All Glory to God

For the past 12 years, I have often spoken of the pain of letting go of a child from this world. In all honesty it is something that never quite leaves you. This morning I want to reflect more on the beauty of trusting Christ in the ashes. The 12 year anniversary of Zach’s departure from this world is tomorrow. In our lives we have happy dates we remember like our wedding day and the dates of the birth of our children. Then there are those sad days like the anniversary of what I am writing. For many years I focused on looking forward to heaven so I could see Zach again. That is not a bad hope however it is very much an imcomplete one.

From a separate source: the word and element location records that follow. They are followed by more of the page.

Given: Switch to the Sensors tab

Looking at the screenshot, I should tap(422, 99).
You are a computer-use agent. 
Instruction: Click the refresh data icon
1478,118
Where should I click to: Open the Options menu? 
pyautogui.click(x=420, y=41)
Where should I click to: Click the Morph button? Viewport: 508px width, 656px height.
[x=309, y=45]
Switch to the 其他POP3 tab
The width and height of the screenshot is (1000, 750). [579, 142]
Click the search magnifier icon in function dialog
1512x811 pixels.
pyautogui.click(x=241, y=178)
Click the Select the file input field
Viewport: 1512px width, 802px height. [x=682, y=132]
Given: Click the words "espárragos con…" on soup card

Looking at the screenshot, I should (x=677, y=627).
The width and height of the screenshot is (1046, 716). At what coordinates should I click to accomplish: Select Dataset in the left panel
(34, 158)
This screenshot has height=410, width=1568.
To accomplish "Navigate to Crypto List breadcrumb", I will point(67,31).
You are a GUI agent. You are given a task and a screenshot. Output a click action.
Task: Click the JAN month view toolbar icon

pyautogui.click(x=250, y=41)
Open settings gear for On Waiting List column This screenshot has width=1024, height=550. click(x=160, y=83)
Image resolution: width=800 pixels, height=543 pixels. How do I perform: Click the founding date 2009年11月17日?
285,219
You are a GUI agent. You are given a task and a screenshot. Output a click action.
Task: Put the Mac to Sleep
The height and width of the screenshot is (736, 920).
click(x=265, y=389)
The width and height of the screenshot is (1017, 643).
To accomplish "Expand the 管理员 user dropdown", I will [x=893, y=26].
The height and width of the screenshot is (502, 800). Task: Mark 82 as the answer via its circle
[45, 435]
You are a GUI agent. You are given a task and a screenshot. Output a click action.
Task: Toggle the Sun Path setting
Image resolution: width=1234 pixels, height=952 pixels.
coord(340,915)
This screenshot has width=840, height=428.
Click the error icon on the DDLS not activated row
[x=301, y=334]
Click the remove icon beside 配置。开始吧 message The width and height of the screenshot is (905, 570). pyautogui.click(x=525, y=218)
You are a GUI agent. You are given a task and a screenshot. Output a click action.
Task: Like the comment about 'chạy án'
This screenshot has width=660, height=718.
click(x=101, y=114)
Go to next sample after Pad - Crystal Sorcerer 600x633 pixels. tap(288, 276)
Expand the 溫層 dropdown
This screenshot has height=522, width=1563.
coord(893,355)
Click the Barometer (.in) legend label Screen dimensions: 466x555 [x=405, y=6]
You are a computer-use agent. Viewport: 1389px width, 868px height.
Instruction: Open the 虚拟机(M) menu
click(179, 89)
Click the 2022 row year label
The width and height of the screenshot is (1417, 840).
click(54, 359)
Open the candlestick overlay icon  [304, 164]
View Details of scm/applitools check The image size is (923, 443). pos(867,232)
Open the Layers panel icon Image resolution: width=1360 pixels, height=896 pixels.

I have grown quite a bit in these past years and I am so grateful that the Lord has allowed me to live long enough to come into understanding that the best thing about heaven is He and He alone. Our lives are temporary, a vapor. It is difficult to conceive of such a God that would love us so much that He would give His only son so we could spend eternity with Him. That knowledge is what fuels my soul. That is what drives me. That is what brings me to joy, to imagine being in the presence of Almighty God who created the world and everything within it. Who always was and always will be. Who is justified because He has no sin. Who loves and is also holy. If you are going through something that feels really challenging in your life, know that God is real. He is on the throne and He knows your condition. Trust in Him. Call on Him. Ask Him. To God is the glory in all things!